The need for sharing structured data
As more and more applications are data-driven, being able to share semi-structured data seamlessly becomes an absolute necessity. Building social networking applications or semantic wikis, for instance, relies today mostly on the capability to share, integrate and redistribute heterogeneous pieces of data across large sets of users. Supporting semi-structured data sharing is especially crucial in a learning context, where students are often expected to contribute highly-structured content (e.g., scientific reports, quizz answers) that is then compared, merged or integrated. However, most of today’s open data sharing infrastructures strongly rely on the availability of third-party online resources (such as DBpedia http://dbpedia.org/) that are not always available in rural or remote contexts. Our project will help teachers and students in two specific ways: i) we will build an open software infrastructure to more easily share and integrate semi-structured data locally in ad-hoc contexts and ii) we will build mechanisms to then seamlessly integrate the contributed data into global data sharing platforms.
Entity Registry System (ERS) as a solution
An entity registry is a software that associates data to a uniquely identified entity. For instance, the DNS registry associates a list of IPs to the uniquely identified site “wordpress.com”. In contrary to standard registries that are centralised and read-mostly, ERS is an innovative registry which is designed to be read/write, track the provenance of the contributions and be usable offline and online. This registry creates a global data space where every user is able to say something about any entity. Just like Wikis allows for the collaborative of a web site, ERS will enable the collaborative editing of a registry on a de-centralised basis. The data associated to en entity is its description, recorded as RDF data. By using this open standard, ERS benefits from an open and supported stack of protocols and can also easily interact with other data sets published under the same standards.
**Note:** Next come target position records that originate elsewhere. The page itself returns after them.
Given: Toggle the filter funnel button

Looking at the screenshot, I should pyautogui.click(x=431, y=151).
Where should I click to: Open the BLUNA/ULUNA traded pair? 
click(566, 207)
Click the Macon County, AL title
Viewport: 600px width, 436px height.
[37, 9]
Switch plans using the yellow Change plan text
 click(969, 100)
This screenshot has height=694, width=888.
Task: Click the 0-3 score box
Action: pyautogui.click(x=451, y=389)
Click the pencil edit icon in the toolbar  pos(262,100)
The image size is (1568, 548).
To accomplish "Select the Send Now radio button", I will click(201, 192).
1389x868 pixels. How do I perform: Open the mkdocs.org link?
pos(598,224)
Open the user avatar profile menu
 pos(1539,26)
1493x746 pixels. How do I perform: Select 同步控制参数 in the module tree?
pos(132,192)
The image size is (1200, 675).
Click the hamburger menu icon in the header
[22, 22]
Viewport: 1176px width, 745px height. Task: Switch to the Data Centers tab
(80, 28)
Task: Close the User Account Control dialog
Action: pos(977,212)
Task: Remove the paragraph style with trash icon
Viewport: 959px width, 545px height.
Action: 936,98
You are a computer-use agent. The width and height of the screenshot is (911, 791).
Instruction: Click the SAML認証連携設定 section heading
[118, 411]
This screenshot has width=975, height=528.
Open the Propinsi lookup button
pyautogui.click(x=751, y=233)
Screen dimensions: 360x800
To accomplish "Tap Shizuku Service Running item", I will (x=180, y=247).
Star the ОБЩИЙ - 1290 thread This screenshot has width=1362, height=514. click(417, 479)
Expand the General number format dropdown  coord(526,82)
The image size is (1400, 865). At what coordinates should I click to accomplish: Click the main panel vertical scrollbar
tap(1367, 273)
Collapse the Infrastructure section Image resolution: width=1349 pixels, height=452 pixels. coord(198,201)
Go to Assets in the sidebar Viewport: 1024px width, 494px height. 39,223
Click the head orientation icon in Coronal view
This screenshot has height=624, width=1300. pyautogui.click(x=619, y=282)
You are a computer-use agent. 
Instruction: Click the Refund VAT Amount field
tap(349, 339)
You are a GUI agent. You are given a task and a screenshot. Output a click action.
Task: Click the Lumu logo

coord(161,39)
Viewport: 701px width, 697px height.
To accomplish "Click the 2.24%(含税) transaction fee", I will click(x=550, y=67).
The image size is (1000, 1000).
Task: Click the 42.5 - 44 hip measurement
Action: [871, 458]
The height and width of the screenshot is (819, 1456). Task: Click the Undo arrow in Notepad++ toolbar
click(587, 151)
ERS is designed around three type of components:
- Contributor: Contributors read and edit the content of the registry. They may create and delete entities, look for entities, and contribute to the description of entities. Every contribution is identified by the contributor name so that the collectively-created description of an entity can be traced back to individual contributors. Contributors are free to make any statement about any entity in the system. They use a local data-store in which they persist their contributions to the description of the entities. They may also cache the contributions of others when appropriate.
- Bridge: Bridges do not directly contribute to the content of the registry. They are used to connect isolated closed networks and improve the availability of the individual descriptions shared by the contributors. Bridges can theoretically store content coming from any contributor, but will typically store the data only for a limited amount of time.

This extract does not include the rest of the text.